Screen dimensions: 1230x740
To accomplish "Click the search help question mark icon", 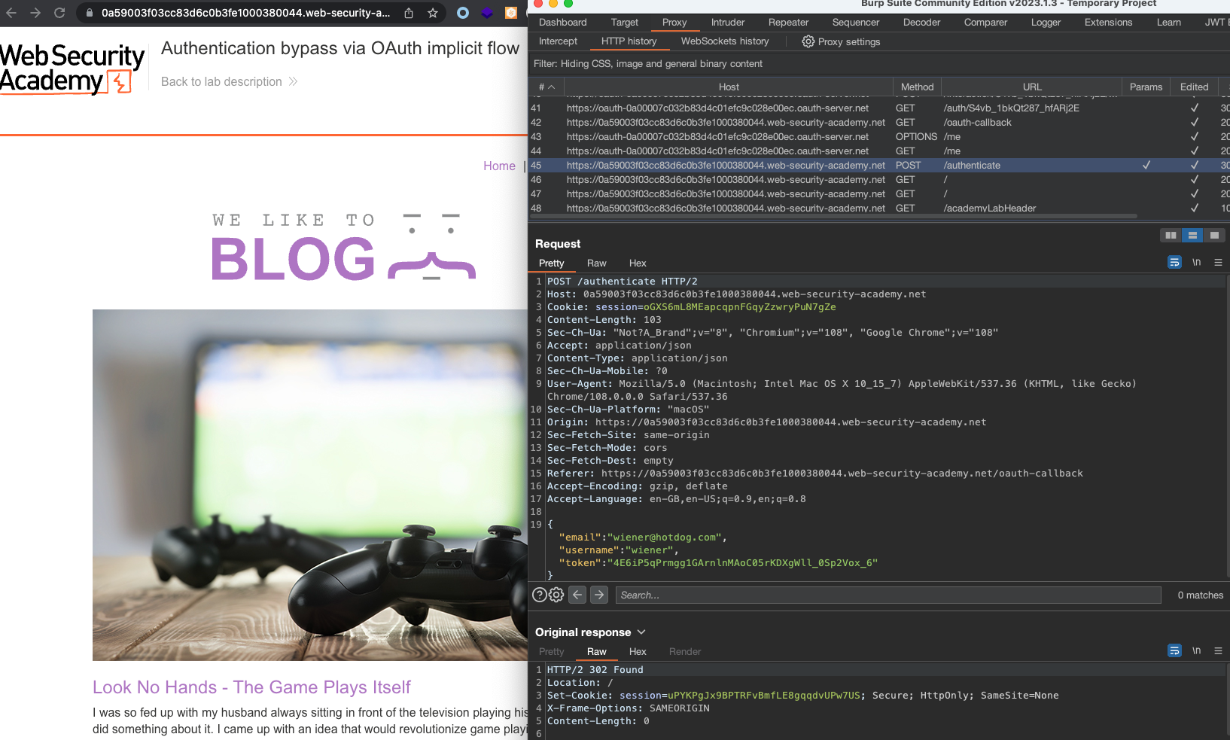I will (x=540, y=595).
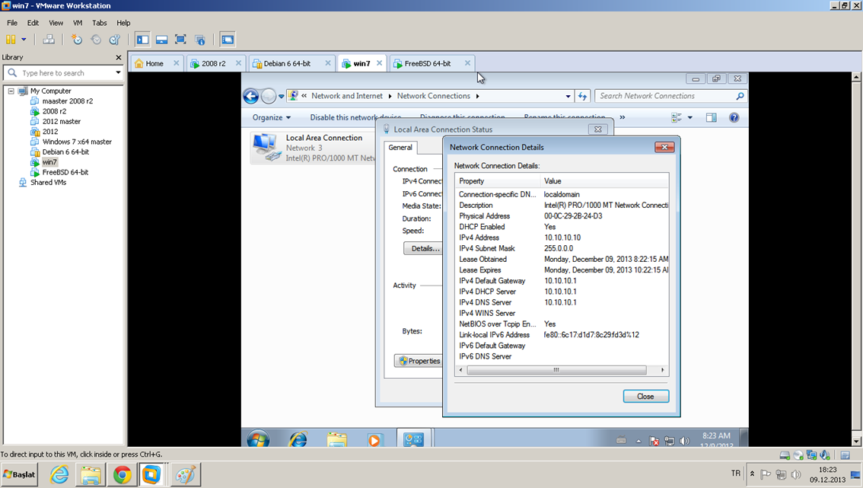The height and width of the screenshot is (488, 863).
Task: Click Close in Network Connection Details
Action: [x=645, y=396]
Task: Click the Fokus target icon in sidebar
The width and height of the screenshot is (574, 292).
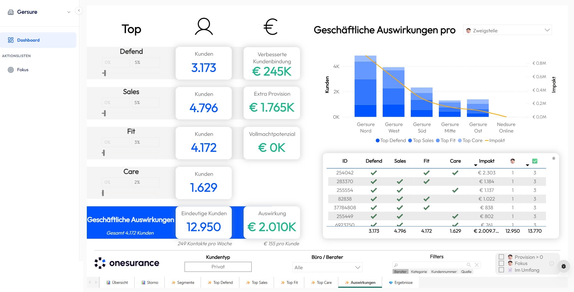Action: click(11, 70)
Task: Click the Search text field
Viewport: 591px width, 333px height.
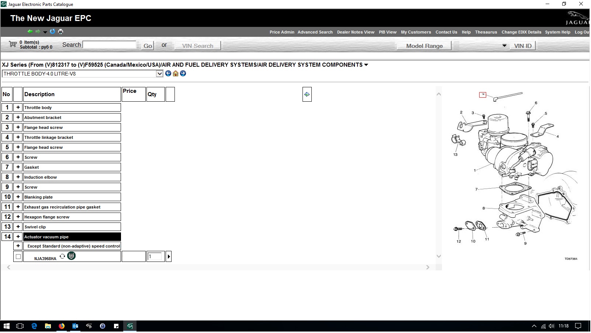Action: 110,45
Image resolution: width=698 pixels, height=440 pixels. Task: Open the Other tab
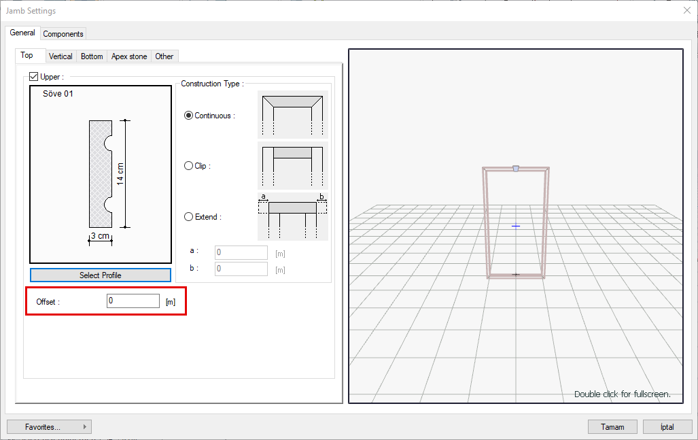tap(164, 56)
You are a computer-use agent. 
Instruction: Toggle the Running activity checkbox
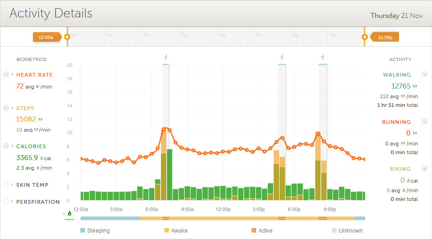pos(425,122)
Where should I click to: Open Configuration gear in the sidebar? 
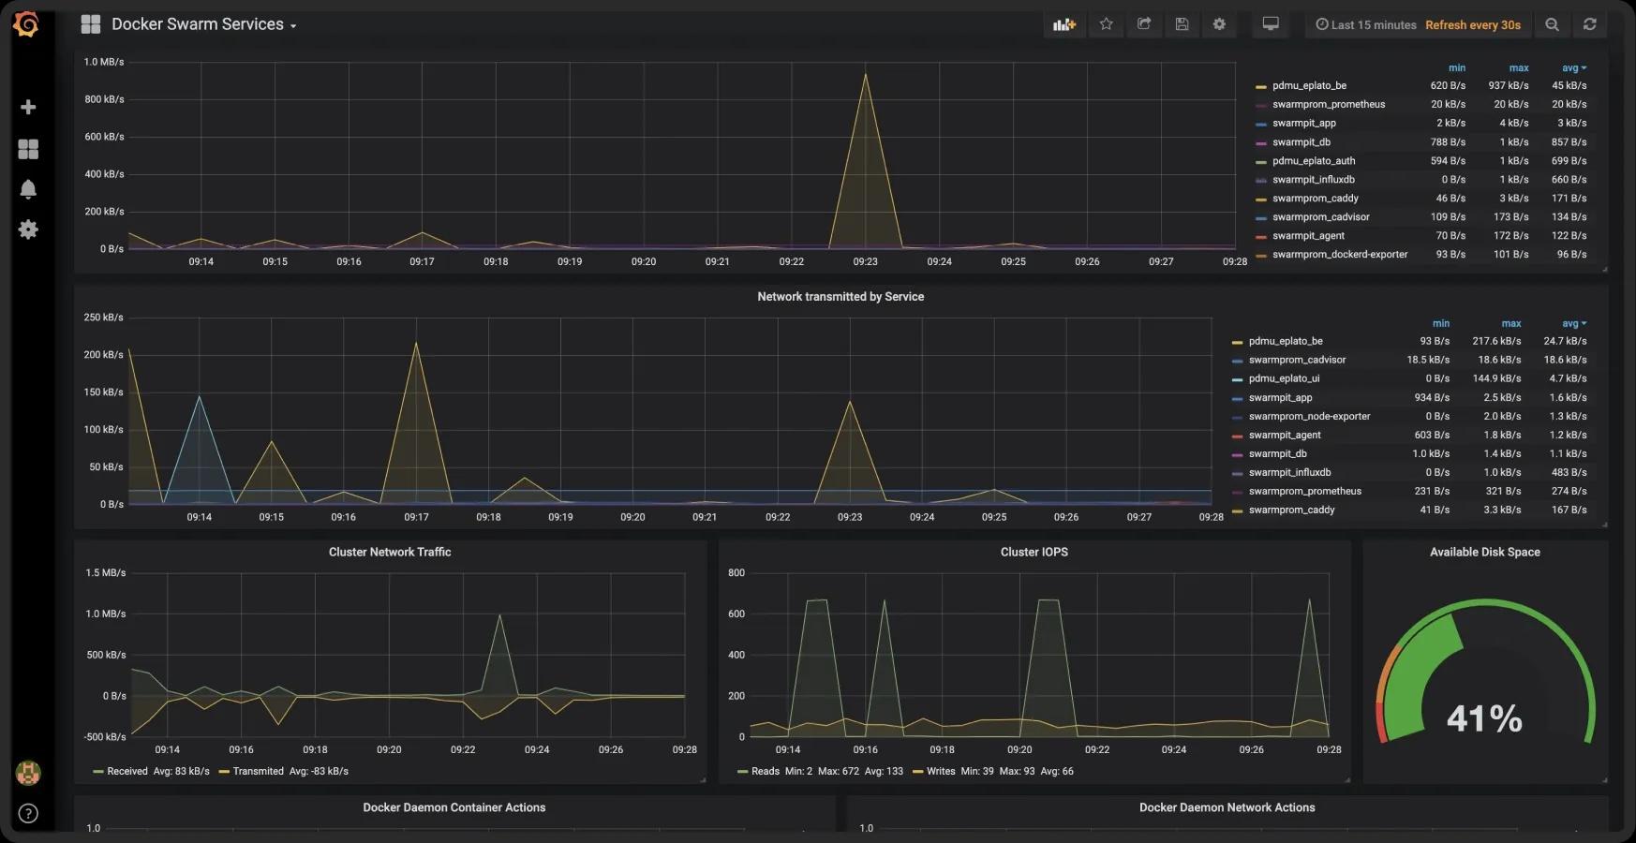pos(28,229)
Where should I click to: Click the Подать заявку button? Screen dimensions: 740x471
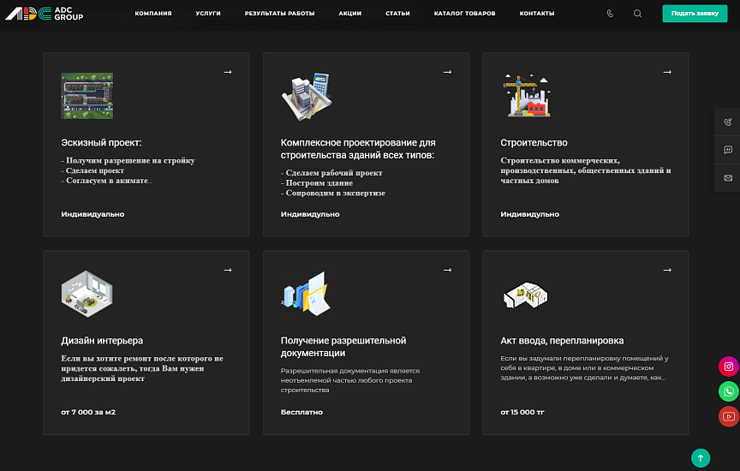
--
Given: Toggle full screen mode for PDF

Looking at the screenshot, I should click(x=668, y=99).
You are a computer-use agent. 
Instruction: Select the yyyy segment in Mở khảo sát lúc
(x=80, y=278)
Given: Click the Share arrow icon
--
* WHAT YOU ARE ASKED TO DO: The answer must be a single number: the count of lines in the listing that hold the word "dimensions".

* ANSWER SECTION: 2